San Francisco’s CityBuild Program to Offer “CityGrow” Cannabis Apprenticeships
Supervisor Safaí’s Cannabis Apprenticeship Ordinance, “CityGrow” for short, is already generating excitement and enthusiasm. The program is a pre-apprenticeship program to provide industry-level job training. But it will also seek partnerships with California’s cannabis industry to secure job guarantees for CityGrow graduates. And that’s where the state comes in.
While the greenrush is undeniable, California’s cannabis businesses do struggle with the uncertain regulatory terrain and economic realities of the nascent industry. Therefore, cannabis businesses owners may not feel ready to participate in the CityGrow program. CityBuild service providers argue that the best way to incentivize the industry is through state-approved apprenticeships.
State-approved apprenticeships are commonplaces in the construction industry and actually, in any industry where there is significant public interest in highly trained workers. State apprenticeship policy ensures that workers receive living wages, job security and benefits while they develop their skills for the industry.
Many in the industry are already supporting the apprenticeship initiative. On September 18, California’s Statewide Industry Employers Joint Apprenticeship Committee applied to officially establish the CityGrow program. The apprenticeship program will train pharmacy technicians, cannabis nursery (greenhouse) specialists, manufacturing technicians and cannabis transporters. The industry and labor organizations will have a direct hand in shaping training curricula And it will benefit the industry in other ways, such as ensuring businesses meet certain equity obligations under California law.

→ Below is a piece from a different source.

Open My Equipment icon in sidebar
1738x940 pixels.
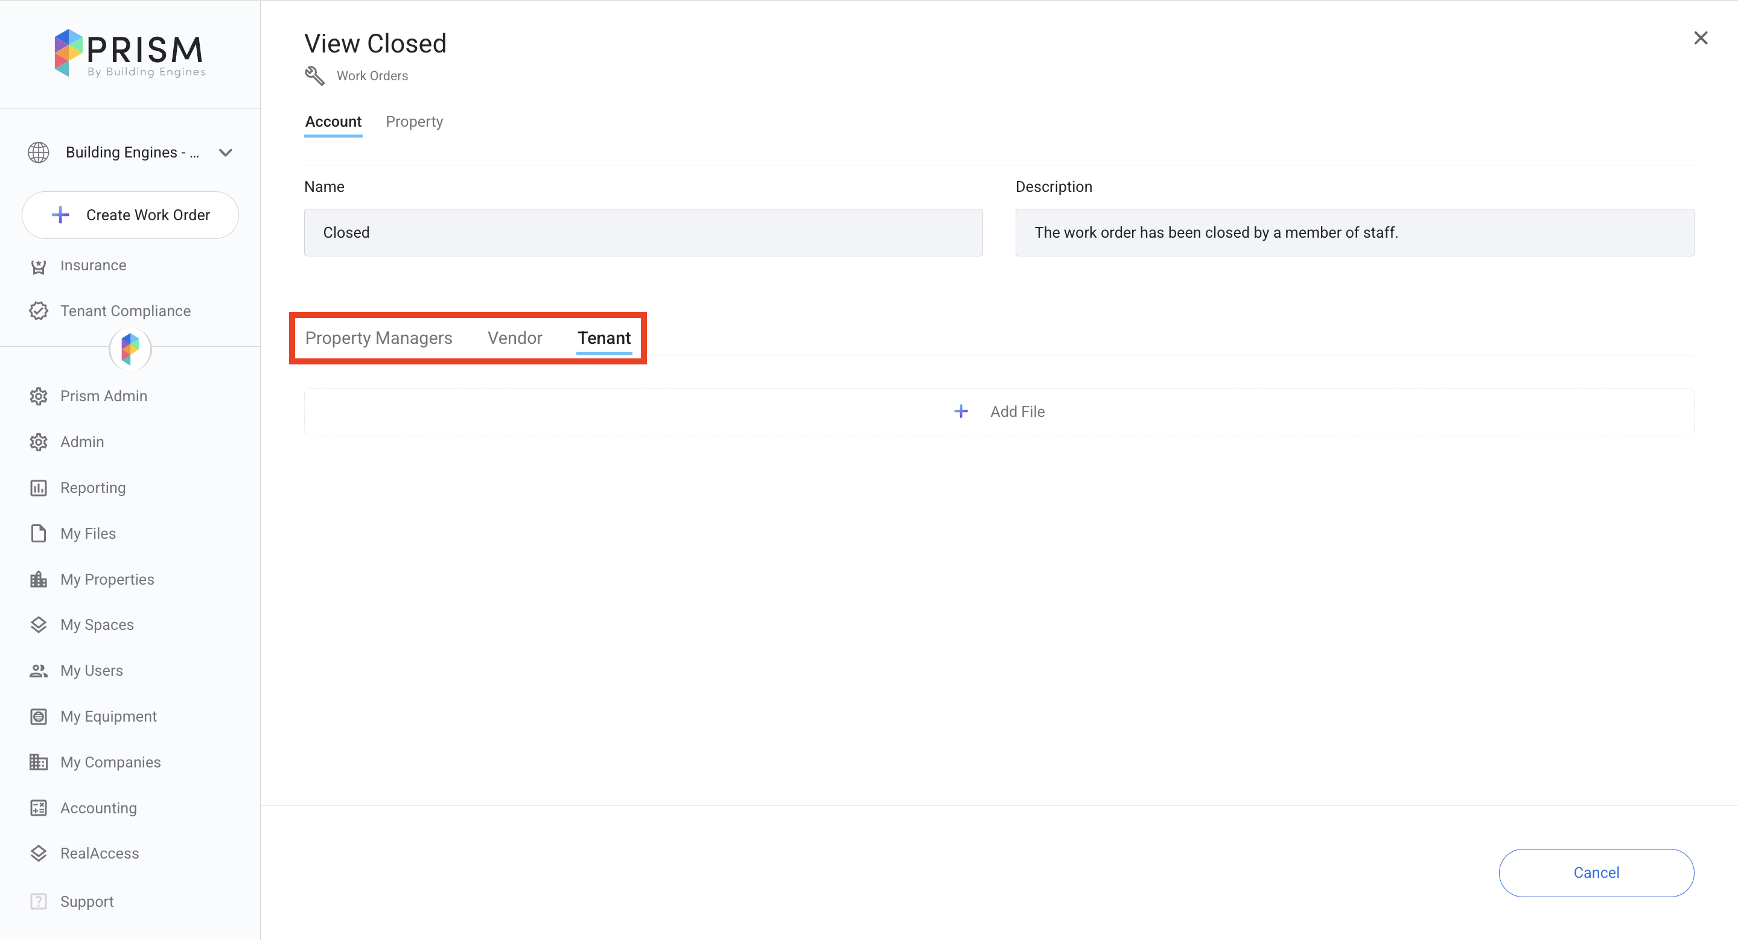click(38, 716)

CityGrow Models What Cannabis Workforce Equity Looks Like
In addition to ensuring highly trained workers go into entry-level positions in the cannabis industry, CityGrow will contribute substantially to the ongoing struggle for equity in the legal cannabis industry. For decades, cannabis users, sellers and producers have been harshly criminalized in the U.S. In many places in the U.S., they still are. Yet states that have legalized cannabis are witnessing the meteoric rise of a new billion-dollar industry. Cannabis is creating wealth and opportunity everywhere, but not for everyone, equally.

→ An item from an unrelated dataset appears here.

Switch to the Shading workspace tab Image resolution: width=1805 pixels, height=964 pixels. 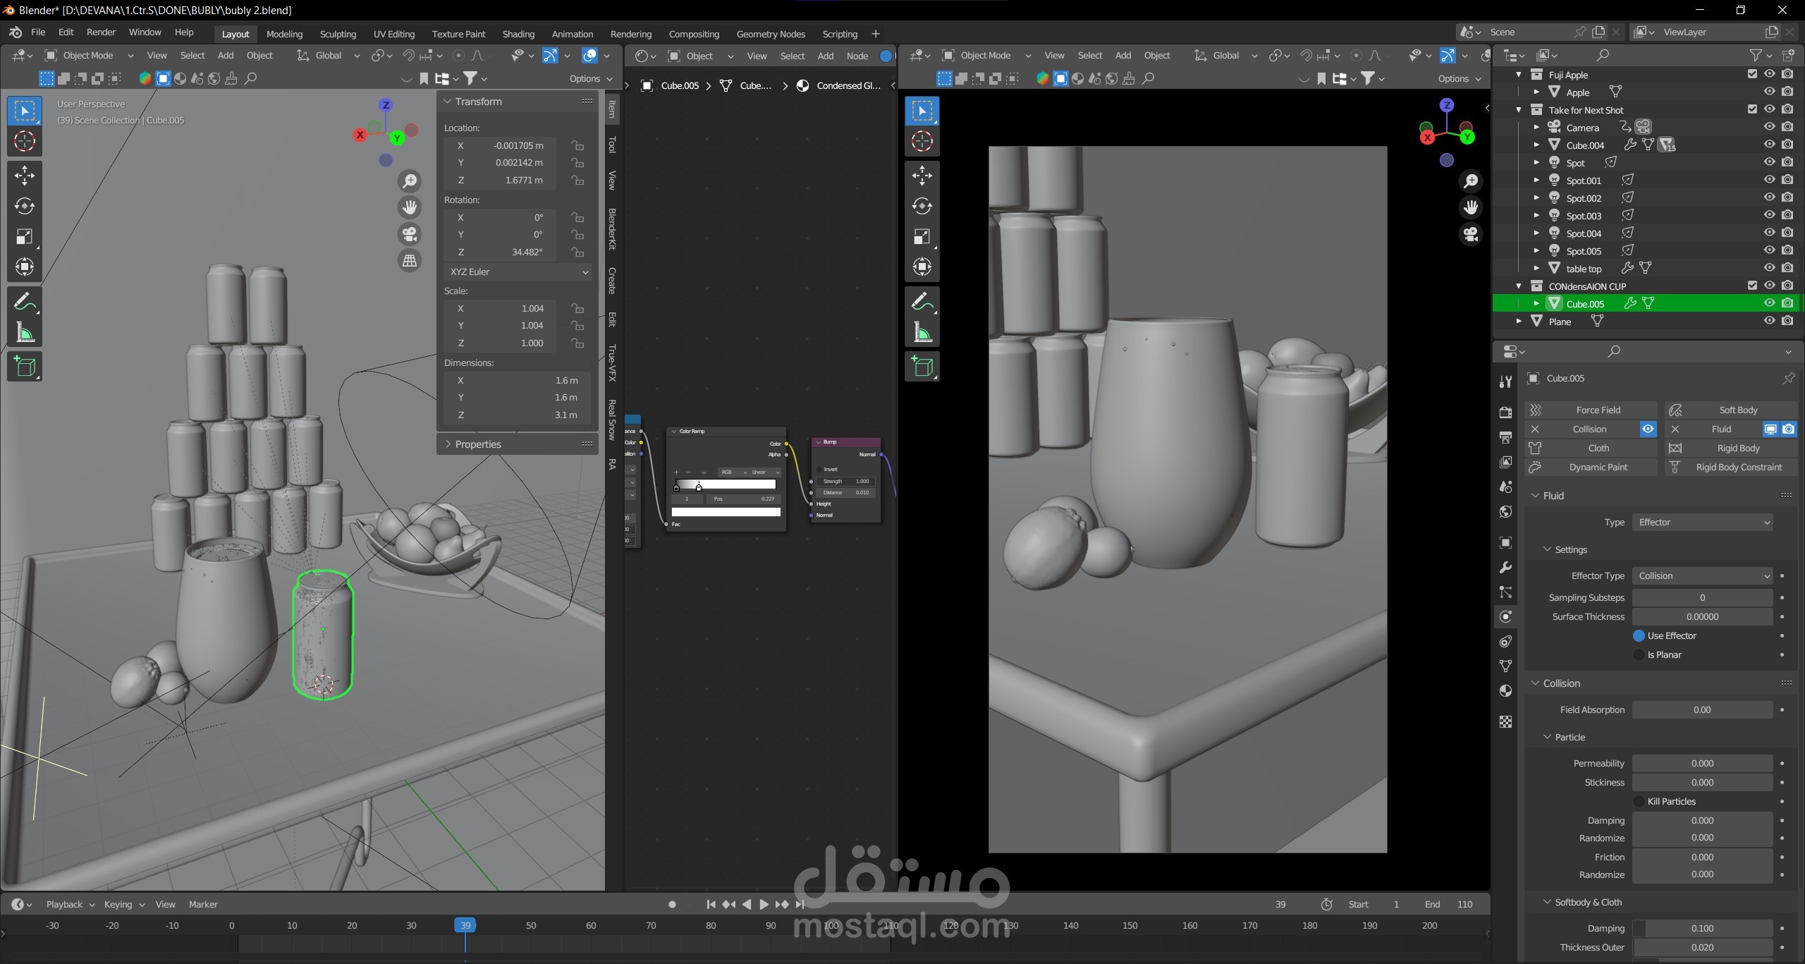[x=518, y=34]
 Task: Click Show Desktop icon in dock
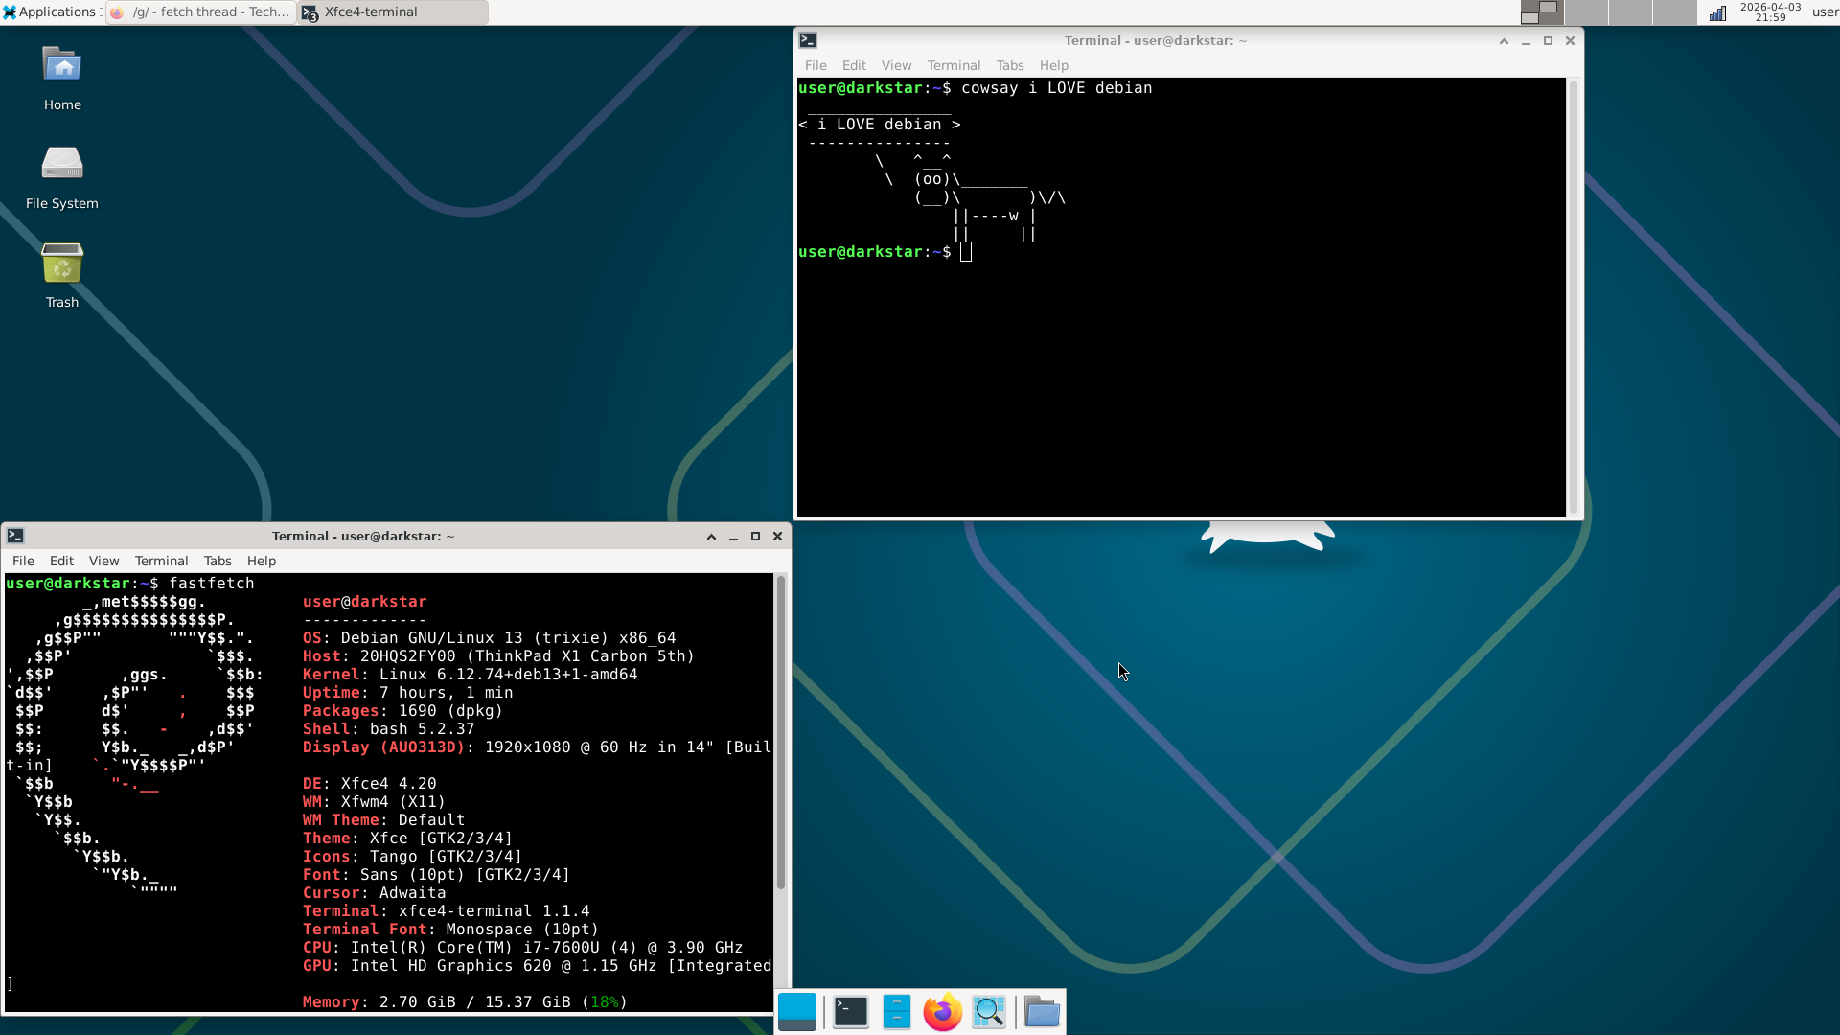point(797,1012)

The so-called war-on-drugs, or more accurately its devastating failures, make a compelling case for the end of criminalization. But legalizing cannabis, by itself, cannot repair the ongoing legacy of destruction. That’s why states across the country are taking efforts beyond criminalization and legalization to redress the harm of the war-on-drugs. In many states, district attorneys are calling for expungement of criminal records for cannabis charges. Some are establishing policies not to prosecute any new or past minor cannabis charges.

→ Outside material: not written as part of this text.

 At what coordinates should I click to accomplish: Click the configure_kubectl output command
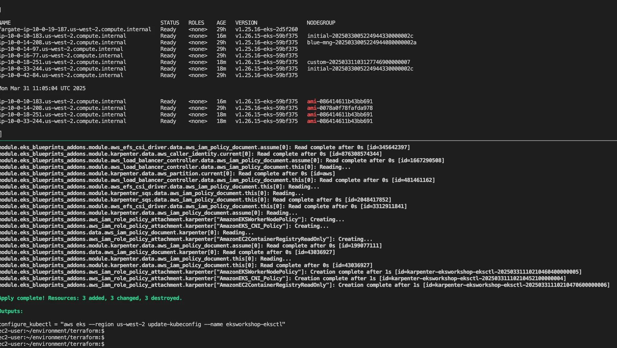[x=143, y=324]
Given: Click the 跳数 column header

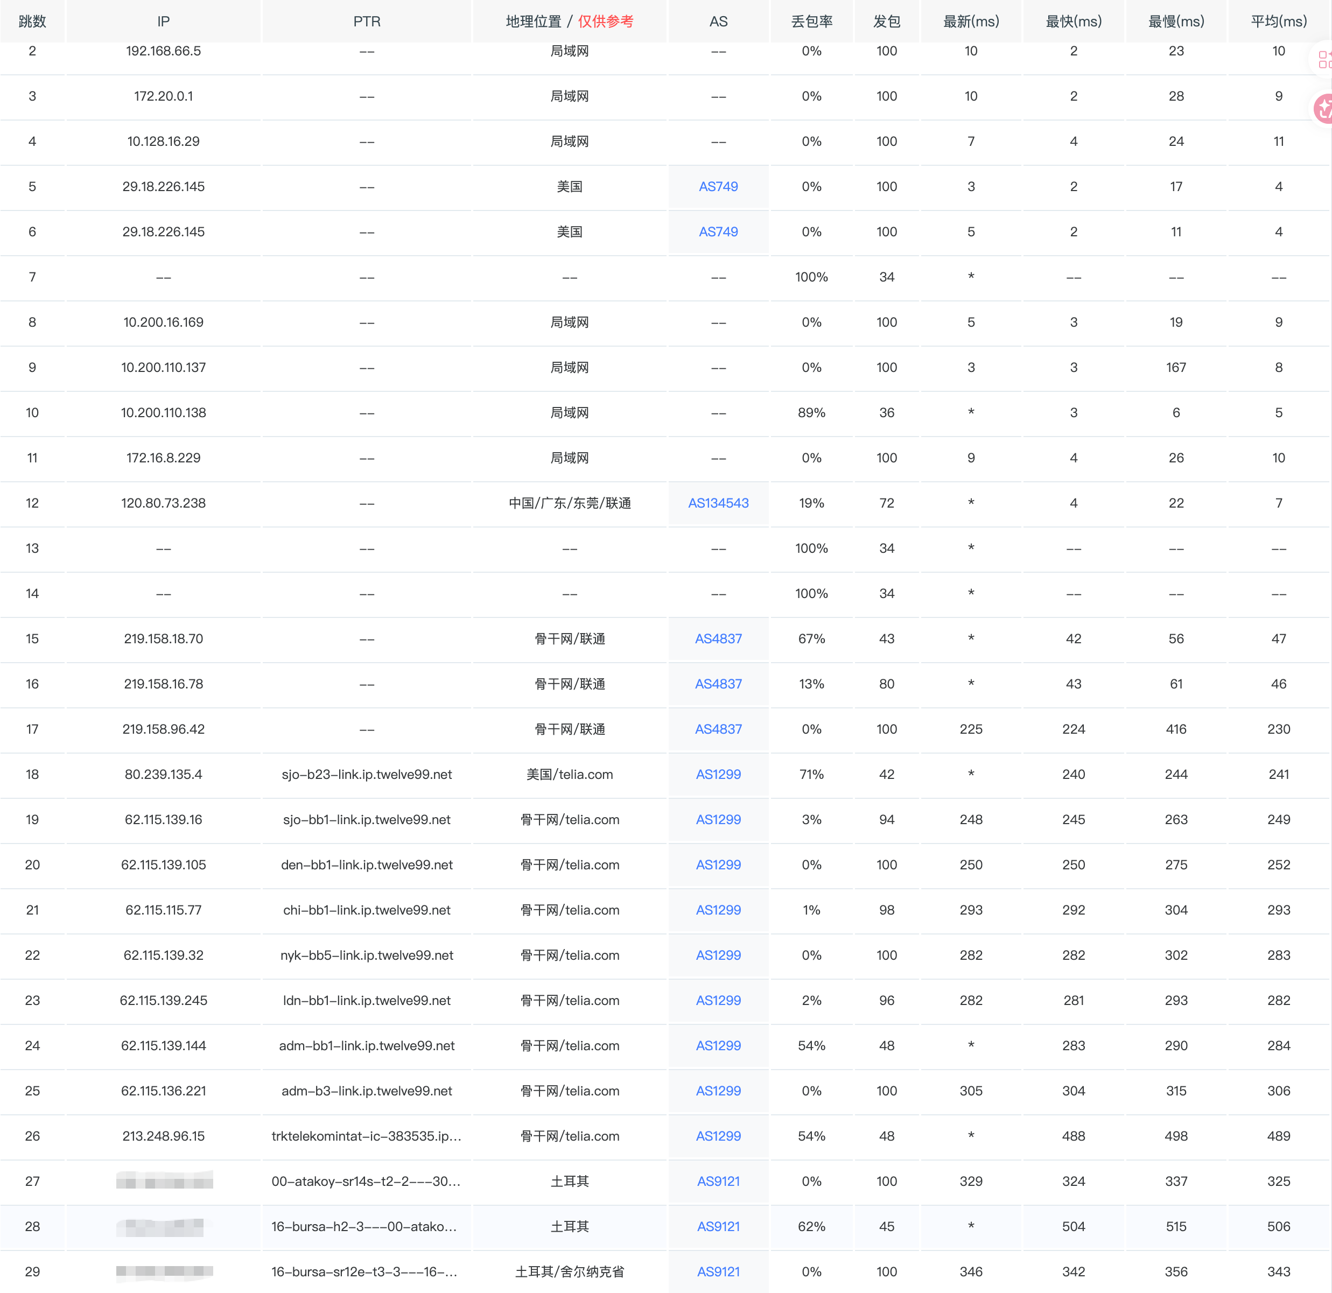Looking at the screenshot, I should point(32,22).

But one of the most significant components of cannabis equity is ensuring that previously criminalized groups have access to the wealth and opportunity generated by the legal industry. In addition to the life-long consequences of incarceration, racially disparate cannabis enforcement has also siphoned tremendous wealth away from communities of color.
California Lawmakers Called on to Approve Cannabis Apprenticeships
Recognizing this legacy and the need for equity, federal lawmakers drafted a Marijuana Justice Act. And in California, Gov. Jerry Brown recently signed the California Cannabis Equity Act of 2018, funding it with $10 million. Furthermore, Lieutenant Gov. Gavin Newsome, who could succeed Gov. Brown, is a CityBuild founder. He also led efforts to legalize cannabis. Newsome is pushing for half a million new cannabis apprenticeships by 2029.
The immediate future of CityGrow, however, will be up to lawmakers. They’ll have to approve Supervisor Safaí’s Cannabis Apprenticeship Ordinance. And if they do, the Governor’s office has vowed to fast-track the program’s implementation.